Items from a dataset
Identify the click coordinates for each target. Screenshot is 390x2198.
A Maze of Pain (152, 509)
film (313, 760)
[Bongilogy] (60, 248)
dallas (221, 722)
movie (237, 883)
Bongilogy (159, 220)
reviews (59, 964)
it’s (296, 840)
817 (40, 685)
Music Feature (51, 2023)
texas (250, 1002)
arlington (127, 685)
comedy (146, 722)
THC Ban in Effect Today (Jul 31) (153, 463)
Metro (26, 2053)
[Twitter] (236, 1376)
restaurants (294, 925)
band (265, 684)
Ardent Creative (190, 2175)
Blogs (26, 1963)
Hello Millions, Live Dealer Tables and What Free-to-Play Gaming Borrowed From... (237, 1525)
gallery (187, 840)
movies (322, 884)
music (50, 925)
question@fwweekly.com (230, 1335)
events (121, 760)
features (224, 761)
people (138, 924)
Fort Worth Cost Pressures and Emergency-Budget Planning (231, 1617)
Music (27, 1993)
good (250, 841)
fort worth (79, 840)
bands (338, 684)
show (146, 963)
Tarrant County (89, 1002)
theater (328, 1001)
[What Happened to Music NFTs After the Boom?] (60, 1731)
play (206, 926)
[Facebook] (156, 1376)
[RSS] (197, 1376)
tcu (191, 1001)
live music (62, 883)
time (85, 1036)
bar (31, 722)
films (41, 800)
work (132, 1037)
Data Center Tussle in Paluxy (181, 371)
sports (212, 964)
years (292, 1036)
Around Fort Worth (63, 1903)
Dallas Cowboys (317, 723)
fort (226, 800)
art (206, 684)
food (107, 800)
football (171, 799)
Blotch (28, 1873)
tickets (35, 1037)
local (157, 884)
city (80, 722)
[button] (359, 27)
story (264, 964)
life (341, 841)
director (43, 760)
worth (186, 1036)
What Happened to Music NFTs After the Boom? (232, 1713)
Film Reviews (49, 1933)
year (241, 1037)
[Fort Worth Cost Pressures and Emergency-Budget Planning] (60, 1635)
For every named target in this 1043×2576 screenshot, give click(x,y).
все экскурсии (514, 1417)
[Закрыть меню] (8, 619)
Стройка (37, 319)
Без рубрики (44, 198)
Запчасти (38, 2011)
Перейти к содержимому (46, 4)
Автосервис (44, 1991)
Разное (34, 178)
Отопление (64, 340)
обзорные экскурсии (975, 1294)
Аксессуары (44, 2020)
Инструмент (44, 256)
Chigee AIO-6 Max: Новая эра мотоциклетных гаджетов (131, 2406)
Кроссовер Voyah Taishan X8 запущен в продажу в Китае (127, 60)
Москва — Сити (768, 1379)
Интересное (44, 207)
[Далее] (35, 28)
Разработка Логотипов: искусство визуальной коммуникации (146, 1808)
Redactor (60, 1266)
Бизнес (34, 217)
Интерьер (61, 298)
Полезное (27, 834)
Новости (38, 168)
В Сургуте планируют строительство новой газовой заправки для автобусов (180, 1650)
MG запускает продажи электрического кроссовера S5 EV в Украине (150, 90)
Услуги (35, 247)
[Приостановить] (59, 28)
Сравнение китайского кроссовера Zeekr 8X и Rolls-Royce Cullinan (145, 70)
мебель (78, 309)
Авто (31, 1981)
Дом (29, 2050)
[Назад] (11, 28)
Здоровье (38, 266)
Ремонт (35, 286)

What the task requires:
When you reply, retype each line exactly as it appears above.

Answer space:
Identify the click coordinates for each target. Screenshot is 390x2198.
A Maze of Pain (152, 509)
film (313, 760)
[Bongilogy] (60, 248)
dallas (221, 722)
movie (237, 883)
Bongilogy (159, 220)
reviews (59, 964)
it’s (296, 840)
817 (40, 685)
Music Feature (51, 2023)
texas (250, 1002)
arlington (127, 685)
comedy (146, 722)
THC Ban in Effect Today (Jul 31) (153, 463)
Metro (26, 2053)
[Twitter] (236, 1376)
restaurants (294, 925)
band (265, 684)
Ardent Creative (190, 2175)
Blogs (26, 1963)
Hello Millions, Live Dealer Tables and What Free-to-Play Gaming Borrowed From... (237, 1525)
gallery (187, 840)
movies (322, 884)
music (50, 925)
question@fwweekly.com (230, 1335)
events (121, 760)
features (224, 761)
people (138, 924)
Fort Worth Cost Pressures and Emergency-Budget Planning (231, 1617)
Music (27, 1993)
good (250, 841)
fort worth (79, 840)
bands (338, 684)
show (146, 963)
Tarrant County (89, 1002)
theater (328, 1001)
[What Happened to Music NFTs After the Boom?] (60, 1731)
play (206, 926)
[Facebook] (156, 1376)
[RSS] (197, 1376)
tcu (191, 1001)
live music (62, 883)
time (85, 1036)
bar (31, 722)
films (41, 800)
work (132, 1037)
Data Center Tussle in Paluxy (181, 371)
sports (212, 964)
years (292, 1036)
Around Fort Worth (63, 1903)
Dallas Cowboys (317, 723)
fort (226, 800)
art (206, 684)
food (107, 800)
football (171, 799)
Blotch (28, 1873)
tickets (35, 1037)
local (157, 884)
city (80, 722)
[button] (359, 27)
story (264, 964)
life (341, 841)
director (43, 760)
worth (186, 1036)
What Happened to Music NFTs After the Boom? (232, 1713)
Film Reviews (49, 1933)
year (241, 1037)
[Fort Worth Cost Pressures and Emergency-Budget Planning] (60, 1635)
For every named target in this 1043×2576 screenshot, give click(x,y).
все экскурсии (514, 1417)
[Закрыть меню] (8, 619)
Стройка (37, 319)
Без рубрики (44, 198)
Запчасти (38, 2011)
Перейти к содержимому (46, 4)
Автосервис (44, 1991)
Разное (34, 178)
Отопление (64, 340)
обзорные экскурсии (975, 1294)
Аксессуары (44, 2020)
Инструмент (44, 256)
Chigee AIO-6 Max: Новая эра мотоциклетных гаджетов (131, 2406)
Кроссовер Voyah Taishan X8 запущен в продажу в Китае (127, 60)
Москва — Сити (768, 1379)
Интересное (44, 207)
[Далее] (35, 28)
Разработка Логотипов: искусство визуальной коммуникации (146, 1808)
Redactor (60, 1266)
Бизнес (34, 217)
Интерьер (61, 298)
Полезное (27, 834)
Новости (38, 168)
В Сургуте планируют строительство новой газовой заправки для автобусов (180, 1650)
MG запускает продажи электрического кроссовера S5 EV в Украине (150, 90)
Услуги (35, 247)
[Приостановить] (59, 28)
Сравнение китайского кроссовера Zeekr 8X и Rolls-Royce Cullinan (145, 70)
мебель (78, 309)
Авто (31, 1981)
Дом (29, 2050)
[Назад] (11, 28)
Здоровье (38, 266)
Ремонт (35, 286)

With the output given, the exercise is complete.